By suppressing negative information and introducing preferred narratives into schools now, the government seeks to reframe the war and convince boys that the war is not so bad as claimed elsewhere and that it is a heroic and just war against Ukraine and NATO. Russia has not yet targeted the parents of today’s pre-teen and teenage boys. Before the war, the top factors cited by Russian parents that convinced them the military had improved since the 1990s and 2000s were better military equipment, a reduction in hazing and more professional commanders, and better service conditions (e.g., better food and higher pay). Given the changed context in the aftermath of the war in Ukraine, new recruiting themes may be needed to appeal to parents in the future. Some of the successful recruiting themes from today are likely to carry forward into the future recruiting environment, but targeted toward families. These include themes like “real men” serve and do their duty, the military is a way to earn money and improve social mobility for the family, and serving or dying in uniform can bring honor to the family.

The Motherland Calls — What is the Answer? 

While the military wants to recruit professional volunteers into its ranks after the war in Ukraine ends, the success of that endeavor depends on the willingness of the Russian population to sign up. That willingness will depend on many factors: how the conflict ends, how demobilization is managed, if the conflict is viewed as a failure or success inside Russia, and if postwar benefits and patriotism hold. After the war freezes or ends, if Russia can continue to offer high salaries, housing support, and other social benefits, it can attract those who are motivated by economic considerations, particularly as memories fade and casualties decline. With the right messaging, it can likely attract those with patriotic motivations — messages like the need to defend the motherland from NATO, the Russian army can withstand Ukraine and NATO together, and so on. To offer high salaries and benefits, Russia must select the number of officer and professional enlisted billets that it can afford, during a time when the defense budget will also be bearing the weight of a long-term regeneration and procurement program.

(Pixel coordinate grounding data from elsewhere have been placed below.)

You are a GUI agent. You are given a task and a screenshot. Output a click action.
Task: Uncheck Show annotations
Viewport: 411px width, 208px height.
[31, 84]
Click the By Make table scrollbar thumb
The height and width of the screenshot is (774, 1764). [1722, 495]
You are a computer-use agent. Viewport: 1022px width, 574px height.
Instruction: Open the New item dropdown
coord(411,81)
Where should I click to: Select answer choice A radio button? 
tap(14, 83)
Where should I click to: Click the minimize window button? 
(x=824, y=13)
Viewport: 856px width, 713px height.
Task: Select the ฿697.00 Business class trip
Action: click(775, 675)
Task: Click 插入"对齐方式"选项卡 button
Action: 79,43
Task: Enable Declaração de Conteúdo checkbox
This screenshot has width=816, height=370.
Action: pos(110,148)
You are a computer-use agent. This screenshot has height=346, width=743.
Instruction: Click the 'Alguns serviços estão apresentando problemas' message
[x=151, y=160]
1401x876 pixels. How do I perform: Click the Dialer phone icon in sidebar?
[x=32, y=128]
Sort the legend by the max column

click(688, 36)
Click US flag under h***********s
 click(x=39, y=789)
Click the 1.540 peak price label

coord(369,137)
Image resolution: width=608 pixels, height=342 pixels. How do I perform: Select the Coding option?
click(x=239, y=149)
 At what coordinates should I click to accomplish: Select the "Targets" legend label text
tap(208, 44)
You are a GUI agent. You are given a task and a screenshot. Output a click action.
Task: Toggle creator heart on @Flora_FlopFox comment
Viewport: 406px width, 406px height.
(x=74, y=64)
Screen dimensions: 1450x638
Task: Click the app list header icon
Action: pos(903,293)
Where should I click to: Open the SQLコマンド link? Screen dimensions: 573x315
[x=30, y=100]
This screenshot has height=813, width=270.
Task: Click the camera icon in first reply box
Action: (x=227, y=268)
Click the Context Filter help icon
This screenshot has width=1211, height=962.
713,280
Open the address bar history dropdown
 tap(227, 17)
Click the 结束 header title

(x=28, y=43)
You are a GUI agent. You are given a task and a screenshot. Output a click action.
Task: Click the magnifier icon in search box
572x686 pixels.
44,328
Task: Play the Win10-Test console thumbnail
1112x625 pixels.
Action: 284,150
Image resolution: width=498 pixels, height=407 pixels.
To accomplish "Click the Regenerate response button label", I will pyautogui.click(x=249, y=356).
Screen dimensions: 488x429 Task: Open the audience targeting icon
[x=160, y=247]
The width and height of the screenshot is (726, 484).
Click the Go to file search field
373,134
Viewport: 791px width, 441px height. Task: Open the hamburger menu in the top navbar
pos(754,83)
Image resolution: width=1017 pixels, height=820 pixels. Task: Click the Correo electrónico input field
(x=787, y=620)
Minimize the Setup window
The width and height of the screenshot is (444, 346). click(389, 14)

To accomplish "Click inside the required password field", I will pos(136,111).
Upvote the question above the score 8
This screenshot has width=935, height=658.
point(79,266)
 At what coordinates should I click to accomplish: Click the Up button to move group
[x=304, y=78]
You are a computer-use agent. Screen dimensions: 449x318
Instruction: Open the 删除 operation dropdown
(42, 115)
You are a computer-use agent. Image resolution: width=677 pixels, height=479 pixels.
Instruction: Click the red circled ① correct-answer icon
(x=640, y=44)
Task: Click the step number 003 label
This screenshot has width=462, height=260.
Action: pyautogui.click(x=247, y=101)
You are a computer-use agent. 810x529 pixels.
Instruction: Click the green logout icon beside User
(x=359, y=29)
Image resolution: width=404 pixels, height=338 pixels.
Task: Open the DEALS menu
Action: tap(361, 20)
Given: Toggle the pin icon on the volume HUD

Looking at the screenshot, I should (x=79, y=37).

On the other hand, there are many intangible factors that influence an individual’s choice to join the military. The recruiting themes that worked in a prewar context — perceptions of order and discipline, better commanders and service conditions, and views of the military as a respectable or prestigious career — may no longer work in the aftermath of the war in Ukraine. The incomplete and distorted information about the war that is provided by Russian authorities stands in stark contrast to the reality that thousands of Russian soldiers and their families are experiencing. The military’s actions at war — notably the deception it used against its own soldiers at the outset, harsh discipline and brutal command styles, and intimidation of soldiers’ families — harkens back to some of the darkest aspects of Soviet military culture that the Russian military spent 15 years and billions of rubles to convince the population it intended to change.

Recruiting is a numbers game. When the war ends, how much of the Russian population will remember the cost? For some in Russian society, trust in the military has been broken by how the war in Ukraine is being fought, and no amount of the Kremlin’s money, spin, or censorship will overcome that. The Russian government is taking steps to keep that segment as contained as possible, while it works to keep everyone else enveloped in its preferred narratives. Ultimately, rebuilding the personnel of Russia’s future military will hinge on its ability to lure volunteers with large salaries and social benefits once the war in Ukraine ends, while pivoting to new messaging and carefully crafted narratives about patriotism and the duty to the motherland. For some, this will be enough.

Dara Massicot is a senior fellow in Carnegie’s Russia and Eurasia Program and an adjunct researcher at RAND.